About this exercise: Images are to be left out; everything else in the records gets copied exactly.

Data provided:
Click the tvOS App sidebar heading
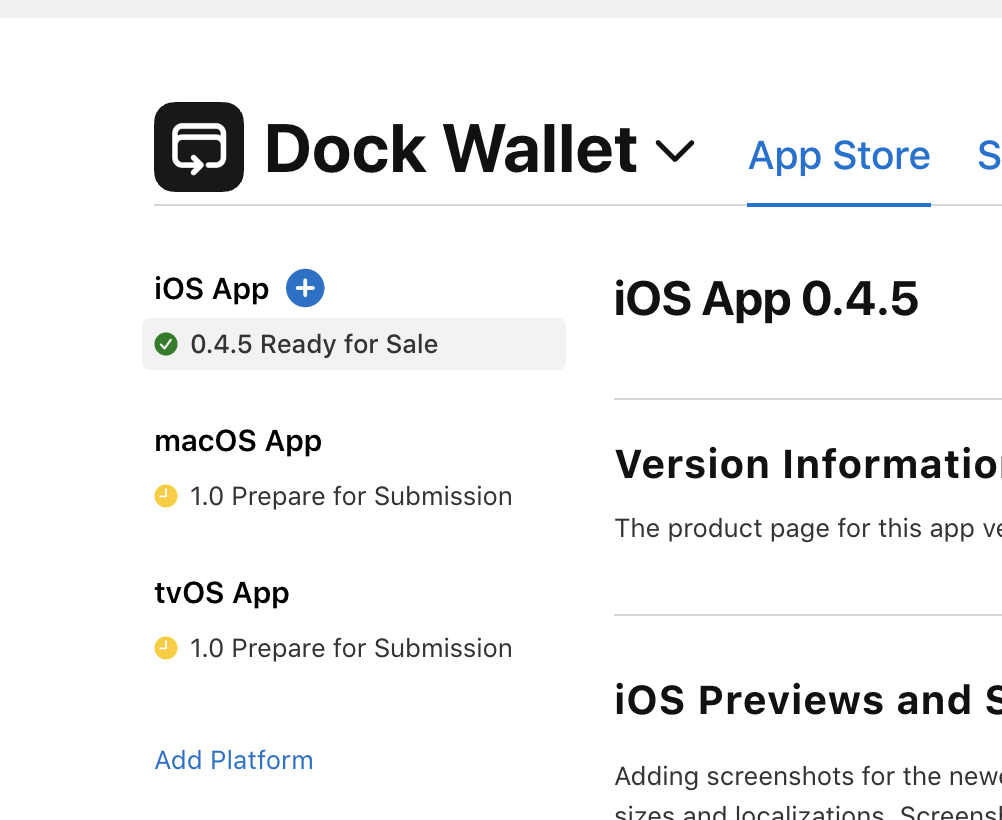 coord(222,593)
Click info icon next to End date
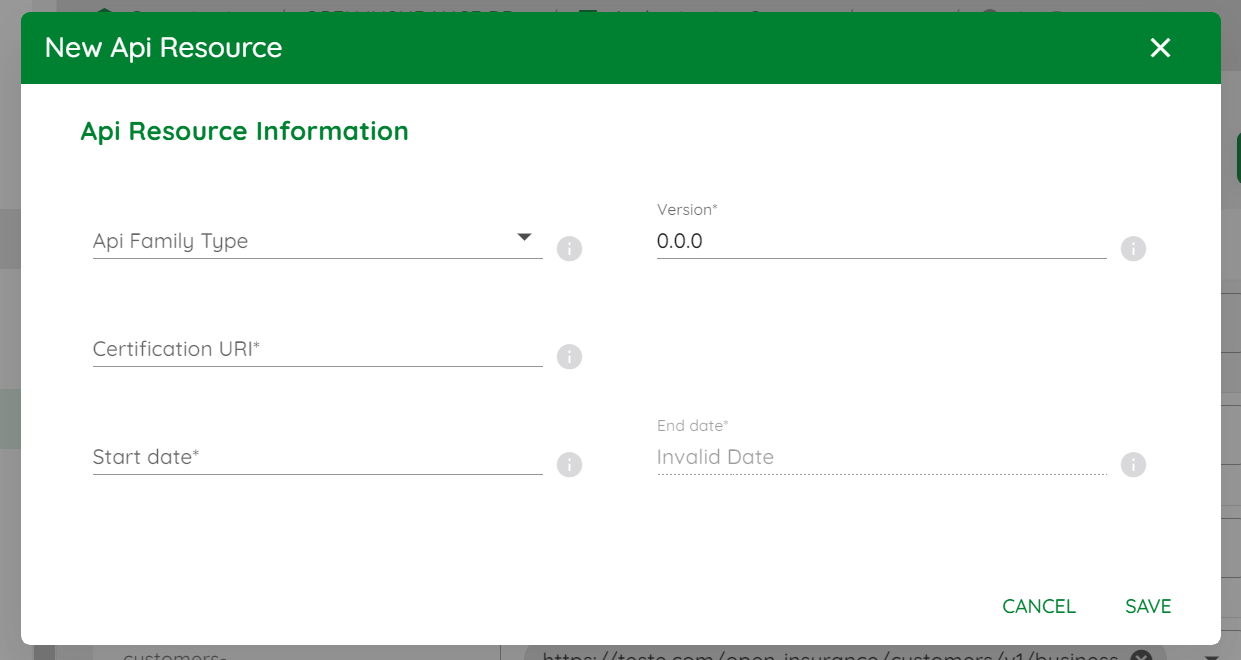Image resolution: width=1241 pixels, height=660 pixels. click(1133, 464)
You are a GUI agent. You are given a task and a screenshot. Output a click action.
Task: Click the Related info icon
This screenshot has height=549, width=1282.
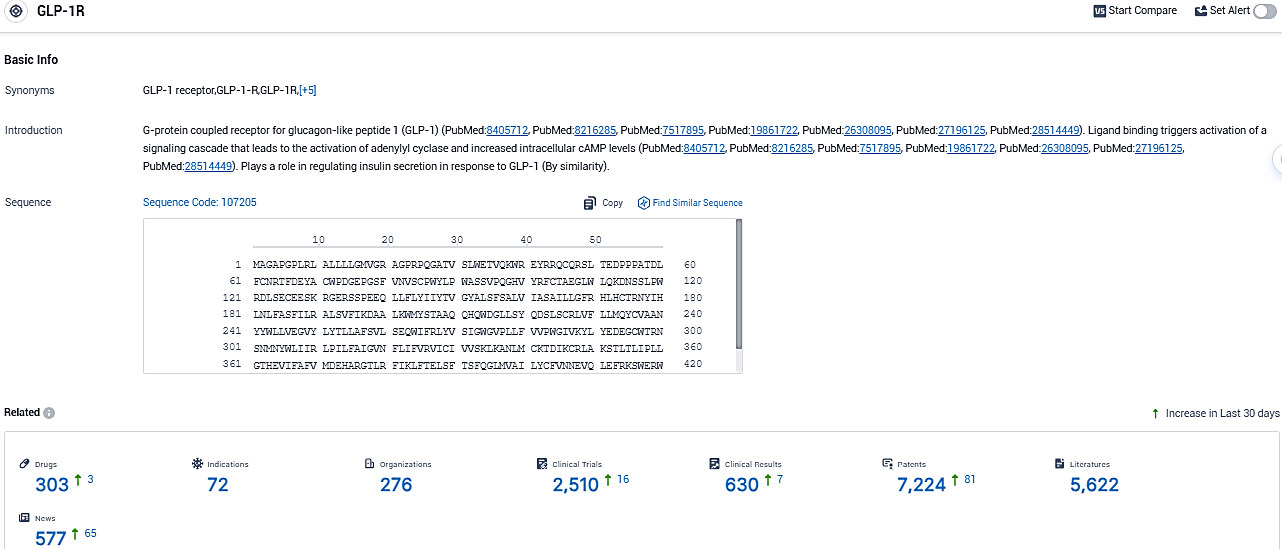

Solution:
Click the tvOS App sidebar heading
 coord(222,593)
Click info icon next to End date
Image resolution: width=1241 pixels, height=660 pixels. click(1133, 464)
You are a GUI agent. You are given a task and a screenshot. Output a click action.
Task: Click the Related info icon
This screenshot has height=549, width=1282.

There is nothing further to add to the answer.